Le CAP a en effet « profité » d’un partage des eaux entre l’apprentissage et les formations scolarisées, et plus profondément entre des secteurs d’activité ayant fortement recours à des formations en alternance (notamment le BTP, les métiers de bouche ou le secteur des soins aux personnes) et des secteurs en quête de qualifications plus technologiques et nécessitant de meilleurs niveaux d’acquisition scolaire, généralement à travers des cursus suivis en lycée professionnel (e. g. électrotechnique). C’est ce partage, lié aux fonctions attribuées par les employeurs aux différentes certifications et à leurs besoins particuliers en main-d’œuvre (tels qu’ils les formulent dans les Commissions professionnelles consultatives), qui a toujours rendu difficile, pour ne pas dire vaine, toute hiérarchisation sommaire entre le BEP, d’ailleurs lui-même en voie de disparition du fait de la création des « bacs pro » en trois ans, et le CAP.

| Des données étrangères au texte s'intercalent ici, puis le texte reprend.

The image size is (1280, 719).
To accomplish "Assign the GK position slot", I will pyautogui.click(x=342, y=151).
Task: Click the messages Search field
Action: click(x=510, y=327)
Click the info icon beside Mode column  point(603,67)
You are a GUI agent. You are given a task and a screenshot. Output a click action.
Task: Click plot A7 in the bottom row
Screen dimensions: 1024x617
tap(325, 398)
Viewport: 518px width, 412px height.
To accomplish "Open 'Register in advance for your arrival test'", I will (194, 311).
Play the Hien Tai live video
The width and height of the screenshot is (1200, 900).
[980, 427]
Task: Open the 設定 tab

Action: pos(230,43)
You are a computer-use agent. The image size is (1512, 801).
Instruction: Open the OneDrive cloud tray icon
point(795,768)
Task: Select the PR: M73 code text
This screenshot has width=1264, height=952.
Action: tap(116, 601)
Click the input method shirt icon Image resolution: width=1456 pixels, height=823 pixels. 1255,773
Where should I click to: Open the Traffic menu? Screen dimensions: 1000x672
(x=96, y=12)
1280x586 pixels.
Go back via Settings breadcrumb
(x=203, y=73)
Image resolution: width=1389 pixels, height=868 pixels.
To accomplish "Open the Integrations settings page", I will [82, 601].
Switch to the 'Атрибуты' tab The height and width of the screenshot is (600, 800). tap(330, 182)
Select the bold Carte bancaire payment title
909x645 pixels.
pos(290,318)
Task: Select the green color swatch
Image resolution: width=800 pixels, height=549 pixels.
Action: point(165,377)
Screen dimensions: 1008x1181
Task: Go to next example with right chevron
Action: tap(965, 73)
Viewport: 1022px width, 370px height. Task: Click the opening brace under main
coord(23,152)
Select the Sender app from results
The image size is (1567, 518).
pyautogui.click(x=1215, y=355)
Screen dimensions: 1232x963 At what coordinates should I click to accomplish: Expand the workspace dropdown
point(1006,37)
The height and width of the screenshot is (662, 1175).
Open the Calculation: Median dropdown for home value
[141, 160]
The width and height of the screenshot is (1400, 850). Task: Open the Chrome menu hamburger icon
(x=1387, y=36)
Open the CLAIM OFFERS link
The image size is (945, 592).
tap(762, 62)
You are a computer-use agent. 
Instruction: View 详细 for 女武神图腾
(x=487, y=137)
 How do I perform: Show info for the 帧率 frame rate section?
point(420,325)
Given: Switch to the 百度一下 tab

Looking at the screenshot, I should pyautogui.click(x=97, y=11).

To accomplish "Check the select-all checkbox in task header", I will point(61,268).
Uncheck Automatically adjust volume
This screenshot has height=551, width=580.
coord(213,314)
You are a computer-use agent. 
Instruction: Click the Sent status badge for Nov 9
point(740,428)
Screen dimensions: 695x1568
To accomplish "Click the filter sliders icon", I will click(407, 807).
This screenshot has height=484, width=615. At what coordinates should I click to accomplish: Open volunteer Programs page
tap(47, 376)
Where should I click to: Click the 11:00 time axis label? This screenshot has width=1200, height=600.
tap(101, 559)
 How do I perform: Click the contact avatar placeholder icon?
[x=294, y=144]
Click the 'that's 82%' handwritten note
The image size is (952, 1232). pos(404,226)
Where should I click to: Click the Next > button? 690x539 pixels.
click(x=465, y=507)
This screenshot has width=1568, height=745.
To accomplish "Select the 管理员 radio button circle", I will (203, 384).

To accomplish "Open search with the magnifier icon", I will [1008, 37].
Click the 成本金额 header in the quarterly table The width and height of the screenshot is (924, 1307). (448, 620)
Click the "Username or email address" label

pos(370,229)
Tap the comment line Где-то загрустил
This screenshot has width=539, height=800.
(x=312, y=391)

En s’appuyant non seulement sur l’exploitation secondaire des enquêtes « Panel 95 » (de la DEPP du ministère de l’Education nationale) et de « Génération 1998 en 2008 » (du CEREQ), mais aussi sur une série d’enquêtes de terrain menées dans des établissements d’enseignement professionnel entre 2005 et 2008 (CFA et LP), on voudrait dans cette communication penser ensemble les trajectoires – scolaires et sociales – de son public (ou de ses publics) et la variété des significations qui sont assignées à ce diplôme. Plus précisément, il s’agira de décrire et d’expliquer cette variété au croisement d’une série de variables sociodémographiques (l’origine sociale, le genre, l’origine « ethnique », la zone d’habitation) et des caractéristiques inhérentes aux carrières scolaires, en mettant l’accent sur la diversité des rapports que les jeunes préparant un CAP entretiennent avec leur orientation, leur formation, leur avenir professionnel et, plus largement, avec leur trajectoire sociale.